Un autre problème technique sera de savoir dans quelle proportion un élément original d’une œuvre, présente dans les données d’entraînement, est identifiable dans le résultat final. Cela semble déterminant pour se conformer aux demandes des députés, notamment en ce qui concerne la titularité des droits et de l’insertion des noms des auteurs. En effet, s’il n’est pas possible de déterminer dans quelle proportion un élément original d’une œuvre présente dans les données d’entraînement est identifiable dans une œuvre générée par un système d’IA, cela signifie-t-il que la totalité des artistes dont une œuvre est présente dans les données d’entraînement peut prétendre à la titularité des droits et à faire insérer leur nom ? Cela peut mener à des situations insensées, notamment lorsque l’on sait que les datasets sont composés d’énormément de données.

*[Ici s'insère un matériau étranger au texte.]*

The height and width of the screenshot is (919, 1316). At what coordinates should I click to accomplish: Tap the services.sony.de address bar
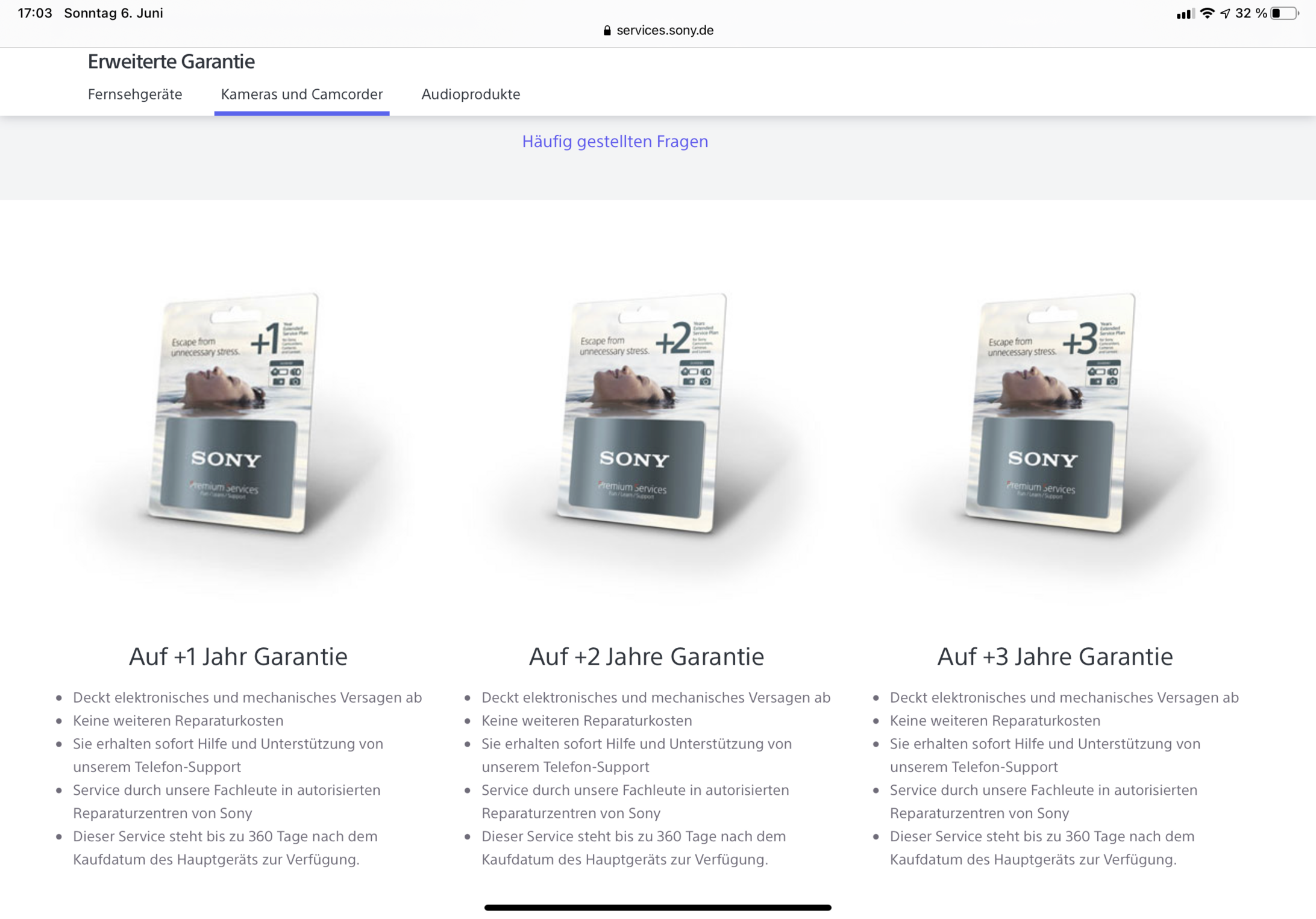[x=658, y=30]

À titre d’exemple, le dataset LAION-5B contient 5,85 milliards de données.

En tout état de cause, cela ne saurait signifier que ces dispositions s’appliqueront lorsque l’on peut reconnaître le « style » d’un artiste dans le produit final. Le style n’étant en effet pas protégé par le droit d’auteur.

Par ces dispositions, cette proposition de loi souligne donc plusieurs problématiques rendant l’IA difficile à réguler.

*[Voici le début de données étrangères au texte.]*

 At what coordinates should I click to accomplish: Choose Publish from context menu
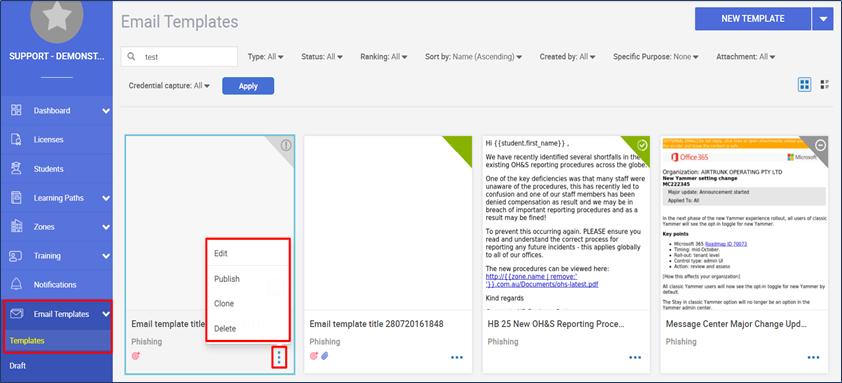[227, 279]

Vers un éclatement législatif au niveau des États membres ?

Une autre problématique que pose cette proposition de loi est le potentiel éclatement législatif au niveau de l’Union européenne que cela pourrait créer, renforçant l’illisibilité des règles applicables. En effet, si chaque État membre adoptait une proposition de loi, il est possible que des positions diverses soient observées, chaque État membre adoptant des règles en accord avec sa vision.

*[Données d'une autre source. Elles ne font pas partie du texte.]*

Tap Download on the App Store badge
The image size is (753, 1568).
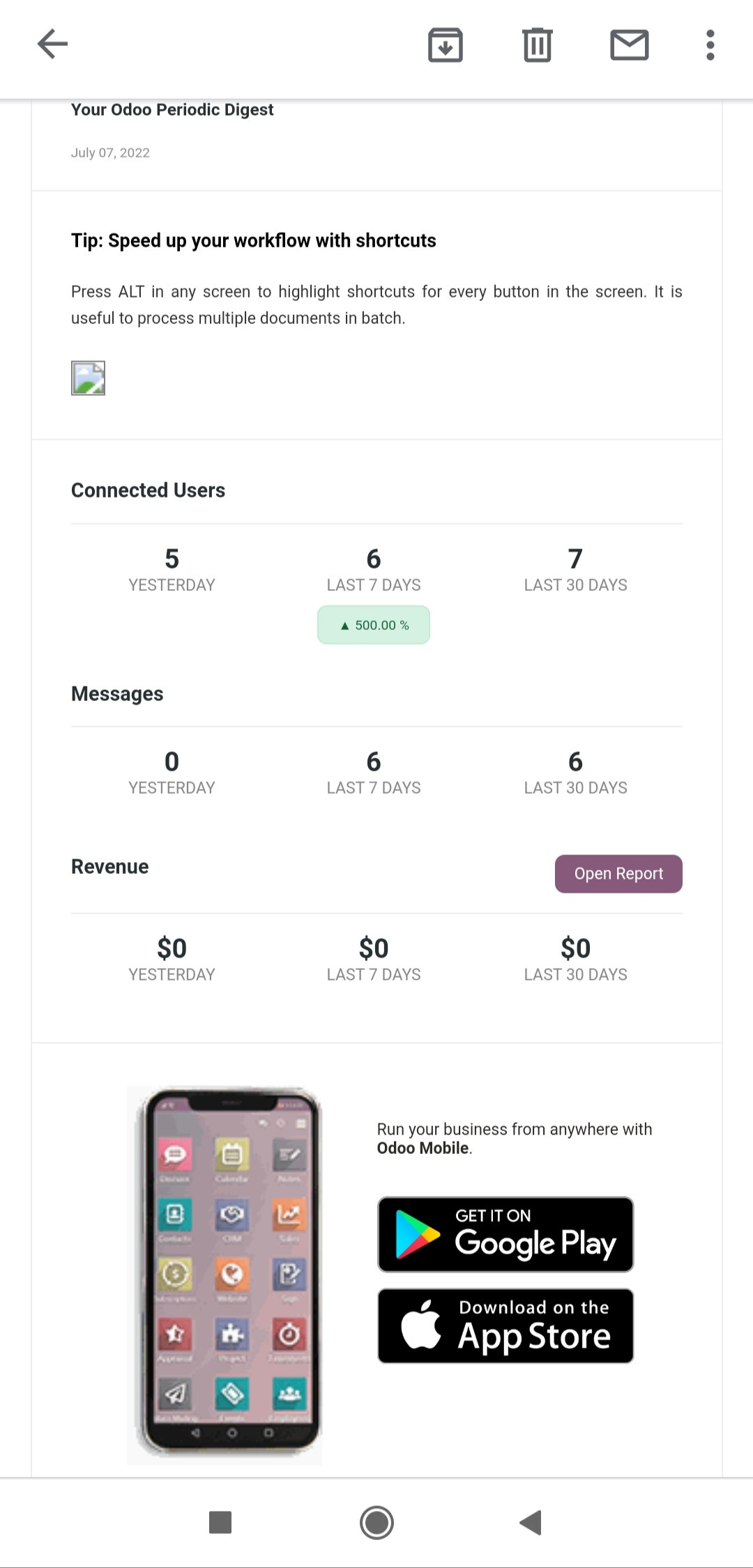coord(505,1325)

D’autant plus que des prémices de régulation sur les thématiques d’IA et de propriété intellectuelle sont observées au niveau européen, avec l’ajout de l’article 28b, 4 (c) dans le règlement sur l’intelligence artificielle, disposant que « […] les fournisseurs de systèmes d’IA à finalité générale utilisés dans des systèmes d’IA destinés spécifiquement à générer, avec différents niveaux d’autonomie, des contenus tels que des textes, des images, des contenus audio ou des vidéos complexes (« IA générative ») et les fournisseurs spécialisés dans la transformation d’un système d’IA à finalité générale en un système d’IA générative : […] c) documentent et mettent à la disposition du public un résumé suffisamment détaillé de l’utilisation des données d’entraînement protégées par la législation sur le droit d’auteur, sans préjudice de la législation de l’Union ou nationale en matière de droit d’auteur. » (Règlement sur l’IA - Textes adoptés par le Parlement, Parlement européen, 14 juin 2023).

Bien que cet ajout soulève lui aussi certaines questions, par exemple la notion de « résumé » détaillé, en particulier dans le cas de grands modèles de fondations formés sur des milliards de données, cela peut être perçu comme un pas en avant pour proposer un meilleur encadrement des systèmes d’IA génératives par rapport au droit d’auteur.

En somme, voilà une proposition de loi au tout début d’un long processus parlementaire à suivre, et qui pourrait mener à de vifs débats.